What is asked> Reproduce each of the following items verbatim, line by line, without any alteration.

+++++

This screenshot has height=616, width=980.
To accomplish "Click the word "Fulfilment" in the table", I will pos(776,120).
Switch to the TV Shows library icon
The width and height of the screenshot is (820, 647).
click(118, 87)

+++++

Solution for this task>
This screenshot has height=616, width=980.
To accomplish "Click the word "Fulfilment" in the table", I will pos(776,120).
Switch to the TV Shows library icon
The width and height of the screenshot is (820, 647).
click(118, 87)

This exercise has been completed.